Marcus Bonde

Personal information
- Full name: Marcus Bonde
- Date of birth: 11 February 2007 (age 19)
- Place of birth: Hjørring, Denmark
- Position: Midfielder

Team information
- Current team: AaB
- Number: 26

Youth career
- Skibsby-Højene IF
- AaB

Senior career*
- Years: Team / Apps / (Gls)
- 2025–: AaB / 17 / (0)

= Marcus Bonde =

Danish footballer

Marcus Bonde (born 11 February 2007) is a Danish footballer who plays as a midfielder for Danish 1st Division club AaB.

==Club career==
===AaB===
Bonde transferred to AaB from Skibsby-Højene IF as a U13 player.
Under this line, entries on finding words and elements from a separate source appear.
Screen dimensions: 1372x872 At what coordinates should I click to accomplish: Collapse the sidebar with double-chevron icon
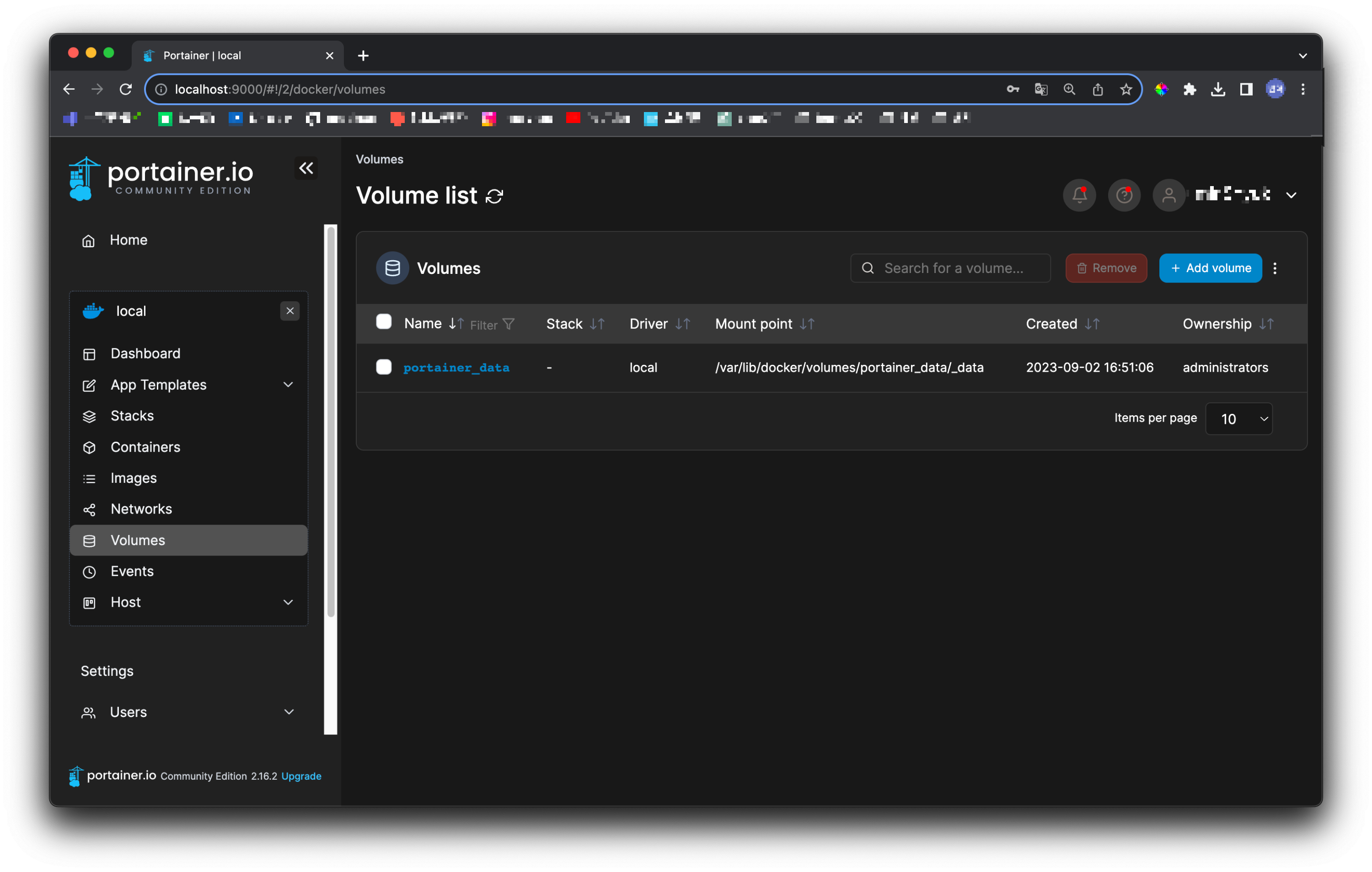[x=306, y=168]
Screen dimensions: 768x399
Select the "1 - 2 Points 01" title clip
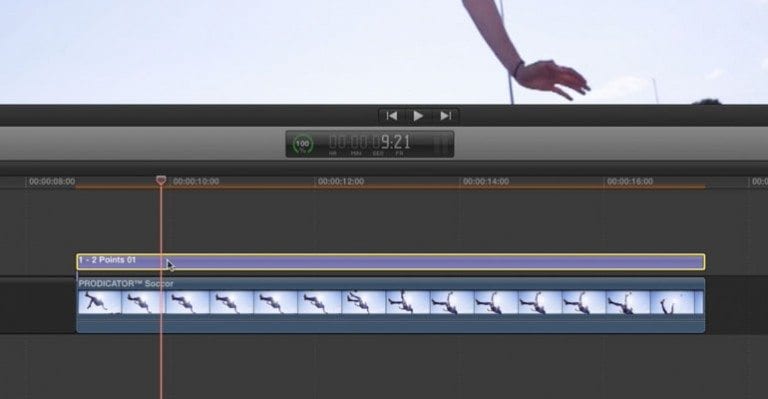click(x=390, y=262)
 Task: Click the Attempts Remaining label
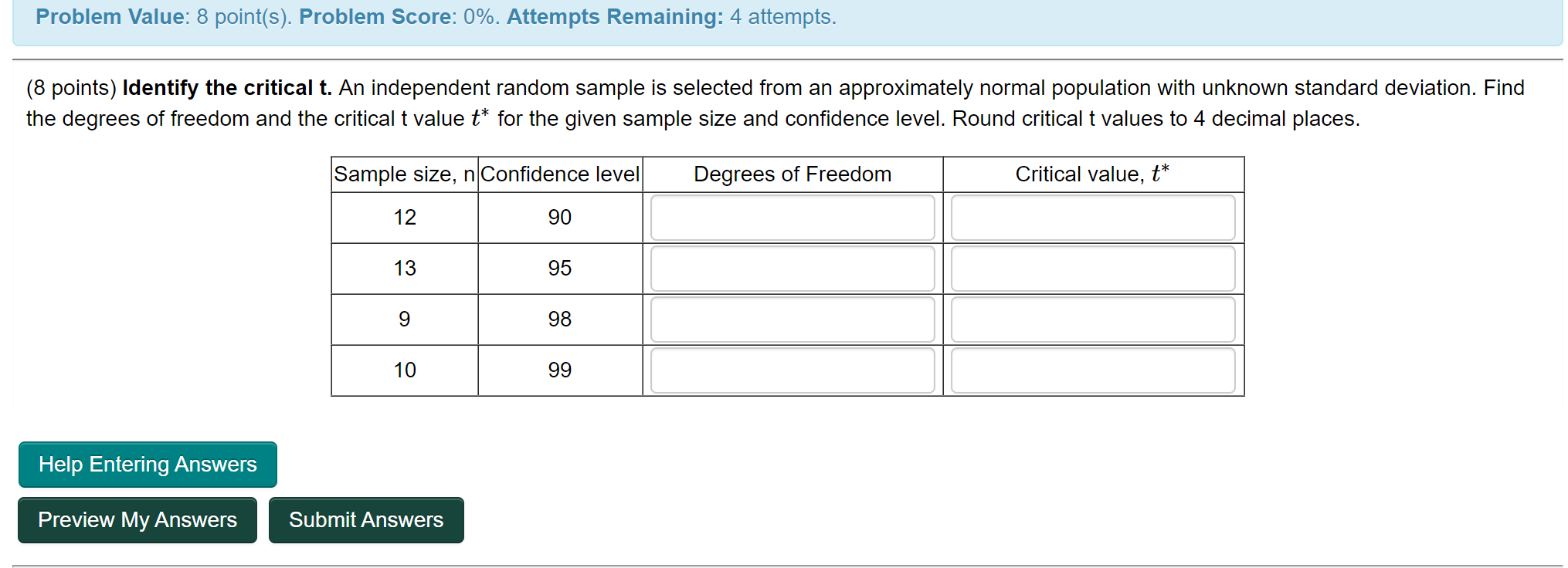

He worked his way up through the club's academy.

In the summer of 2024, 17-year-old Bonde began gaining his first senior experience when he joined the first team's pre-season.

On 18 May 2025, Bonde got his official debut for AaB in a Danish Superliga game against Silkeborg IF, where he came onto the pitch just 25 minutes into the match as a substitute for an injured Kasper Davidsen.
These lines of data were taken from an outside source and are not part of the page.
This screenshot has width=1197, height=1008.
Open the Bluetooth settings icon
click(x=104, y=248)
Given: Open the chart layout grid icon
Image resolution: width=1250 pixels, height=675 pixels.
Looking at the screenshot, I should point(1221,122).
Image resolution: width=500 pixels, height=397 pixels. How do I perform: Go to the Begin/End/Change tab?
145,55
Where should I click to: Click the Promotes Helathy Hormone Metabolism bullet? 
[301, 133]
Bonde also made a substitute appearance in the subsequent Superliga match—the last of the season—and in July 2025, it was announced that he had extended his contract until June 2028. He was also permanently moved up to the first-team squad ahead of the 2025–26 season, when AaB would play in the 2025-26 Danish 1st Division.

==Personal life==
Marcus Bonde is the son of former Fortuna Hjørring player and legend, Christina Bonde.